• To do
Your copy should hold only the lines from the one holding "The image size is (1512, 797)." through the last line of the records below, both included, each exact and with no pictures.

• Records shown
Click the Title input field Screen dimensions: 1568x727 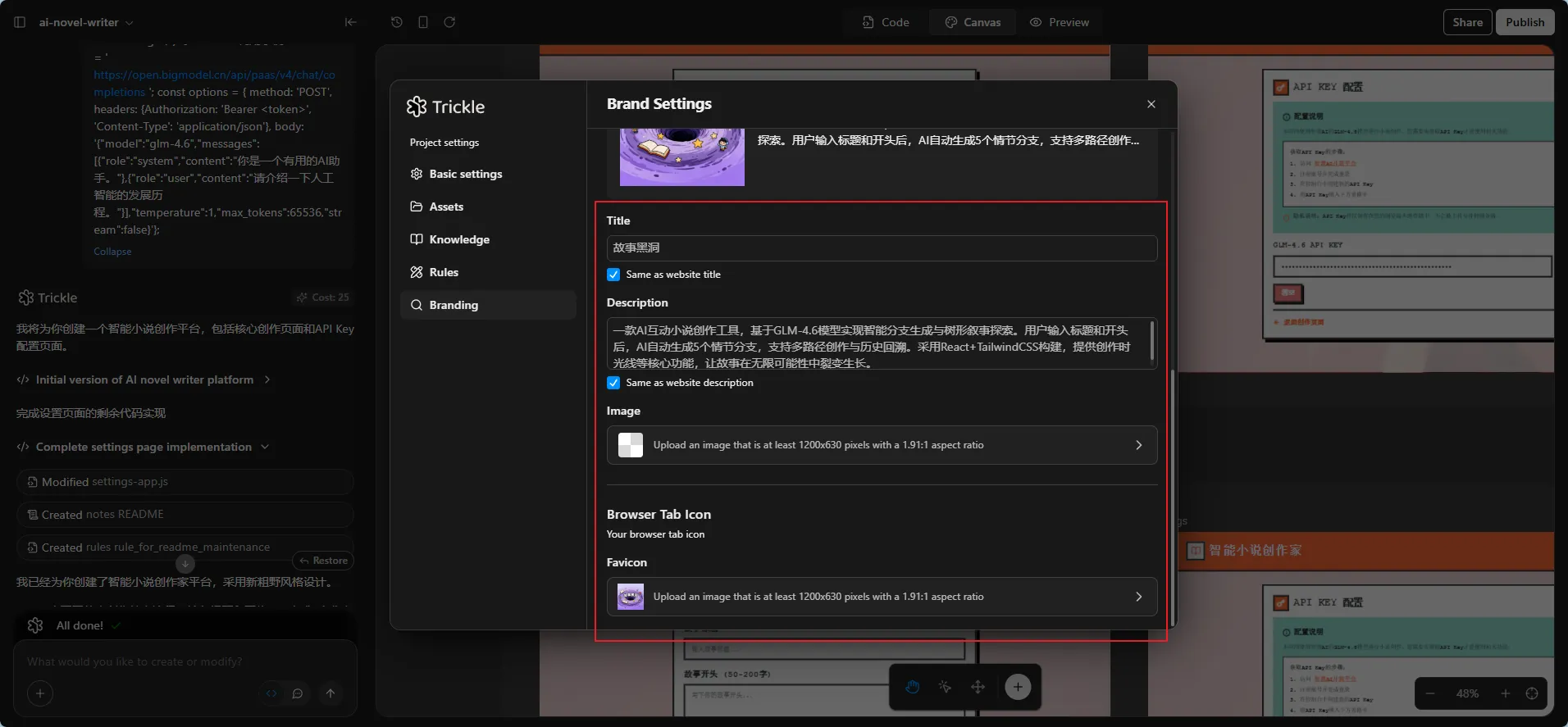(x=882, y=248)
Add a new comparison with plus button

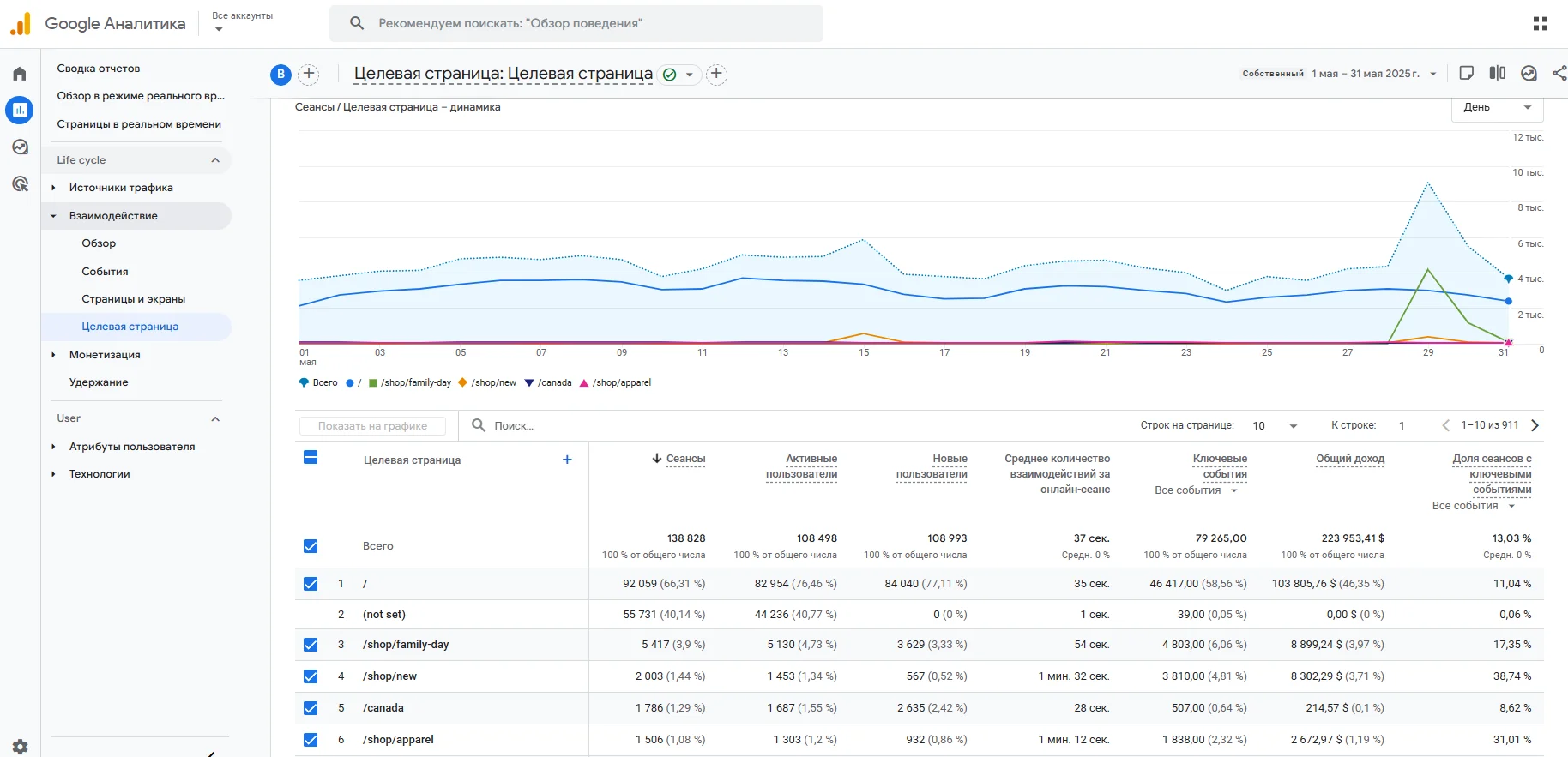309,75
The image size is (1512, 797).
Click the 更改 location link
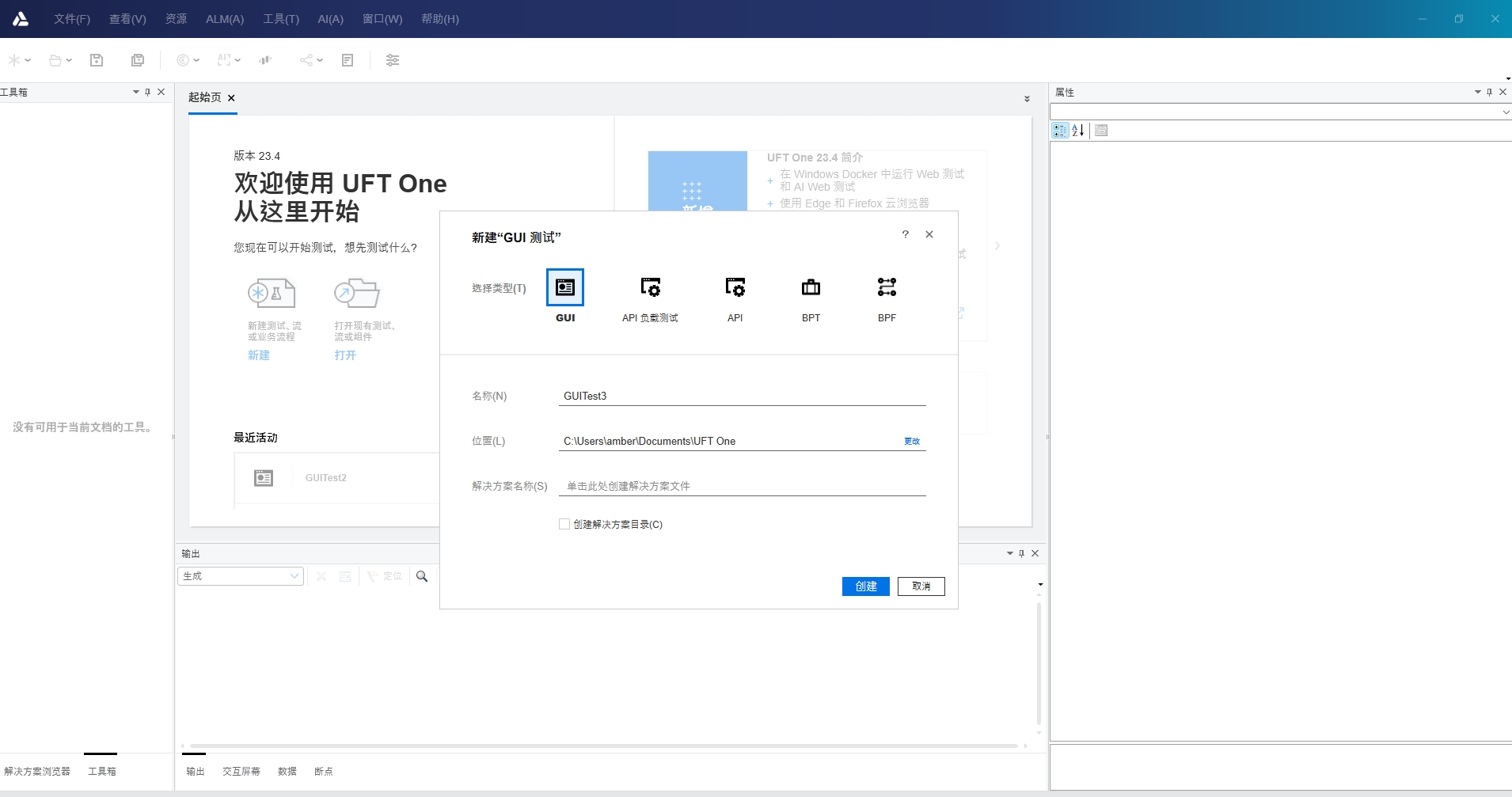point(911,442)
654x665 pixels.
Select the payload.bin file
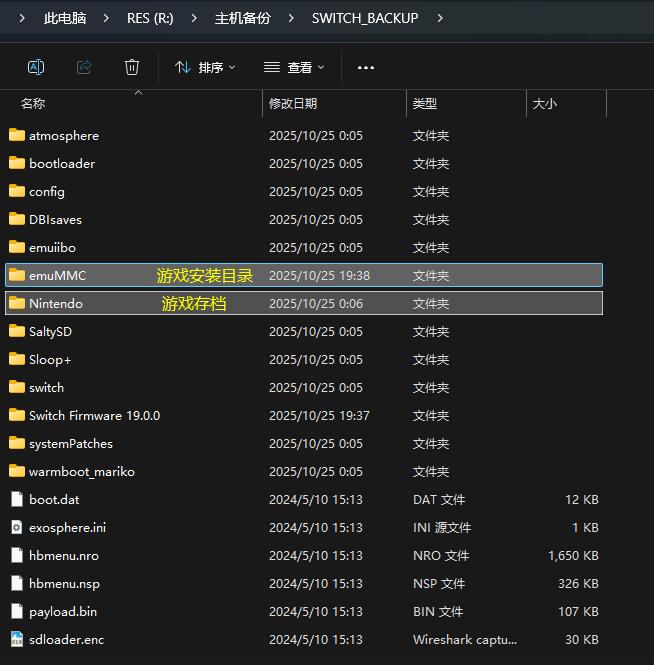tap(63, 611)

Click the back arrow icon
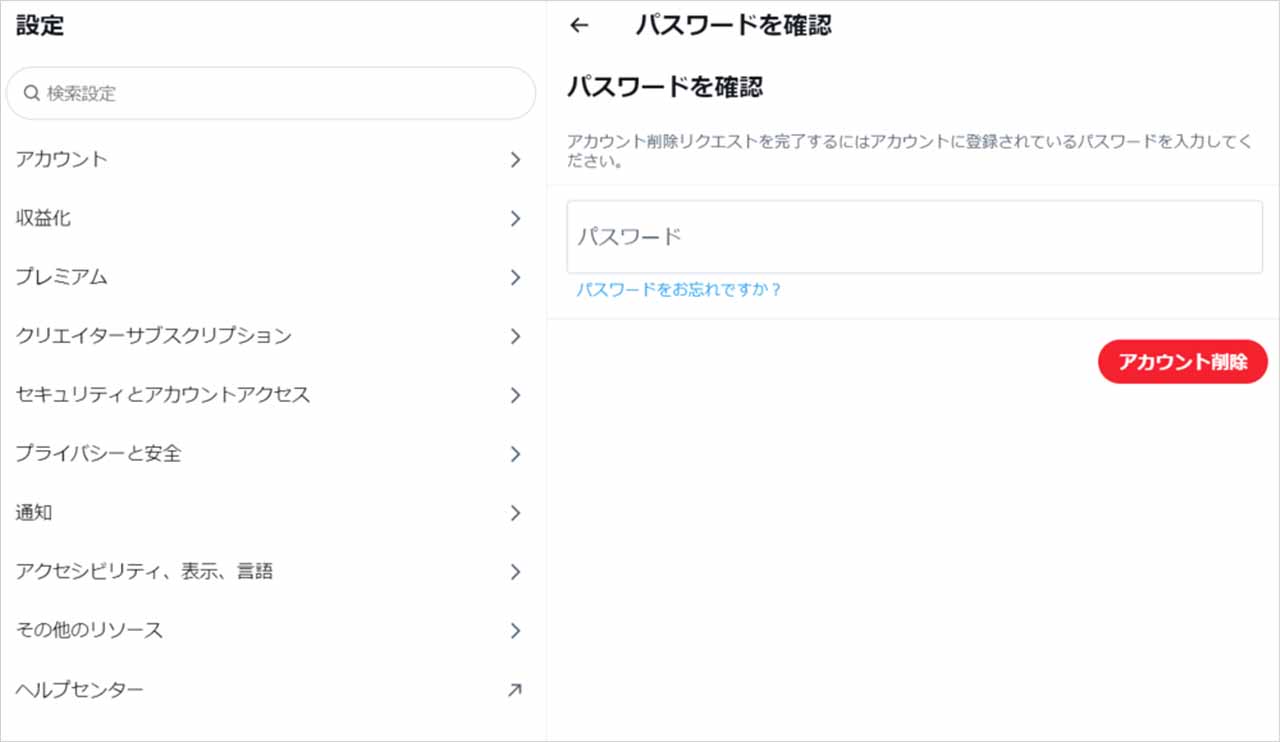579,26
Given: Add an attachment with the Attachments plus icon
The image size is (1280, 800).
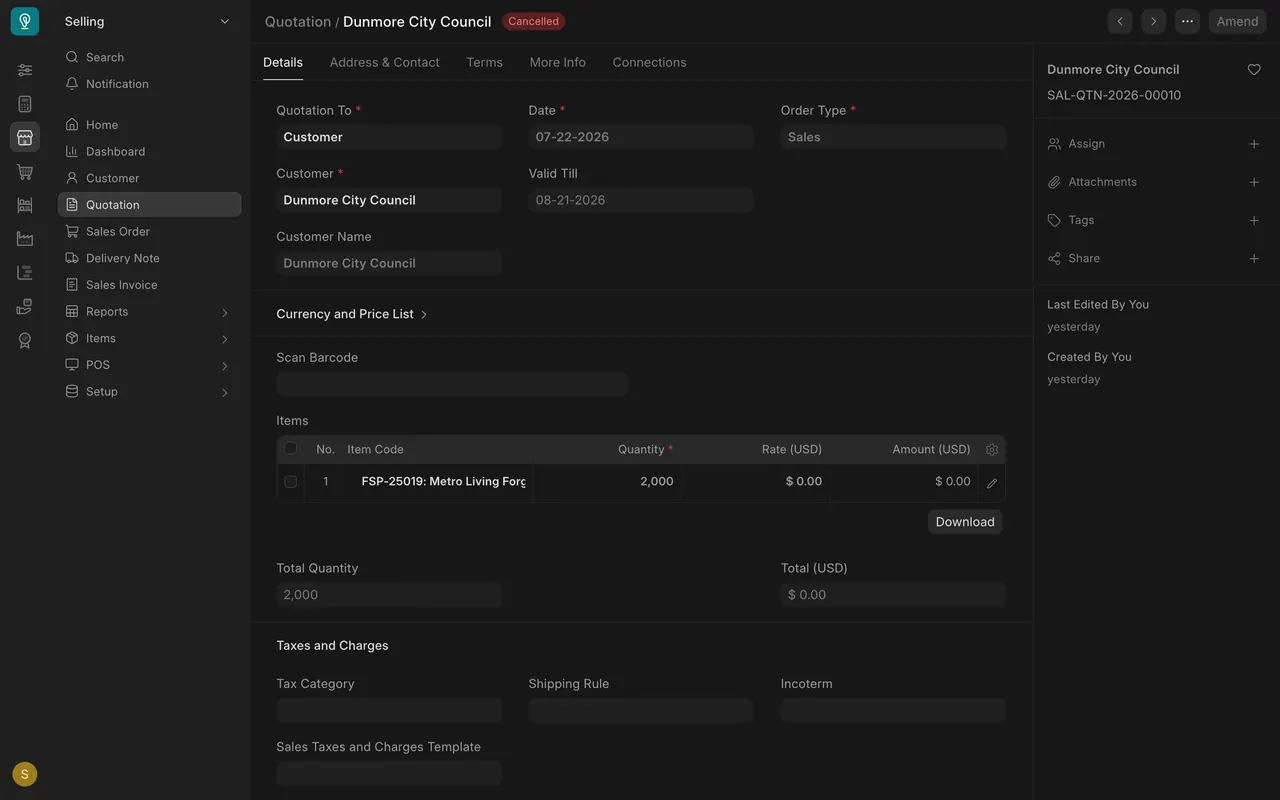Looking at the screenshot, I should pos(1254,182).
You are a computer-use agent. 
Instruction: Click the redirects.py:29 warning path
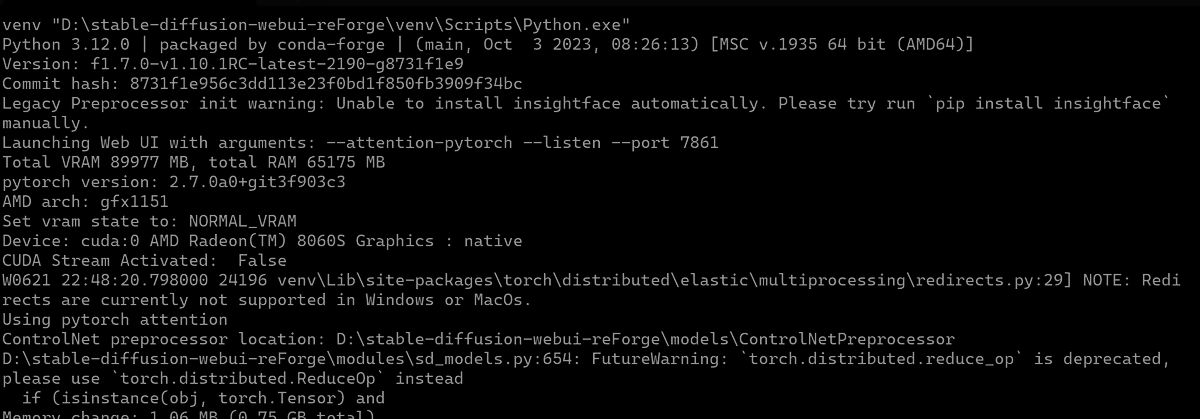point(667,279)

• Written solution
The image size is (1512, 797).
Click the 更改 location link
point(911,442)
654x665 pixels.
Select the payload.bin file
tap(63, 611)

Click the back arrow icon
579,26
Given: Add an attachment with the Attachments plus icon
The image size is (1280, 800).
Looking at the screenshot, I should pos(1254,182).
You are a computer-use agent. 
Instruction: Click the redirects.py:29 warning path
point(667,279)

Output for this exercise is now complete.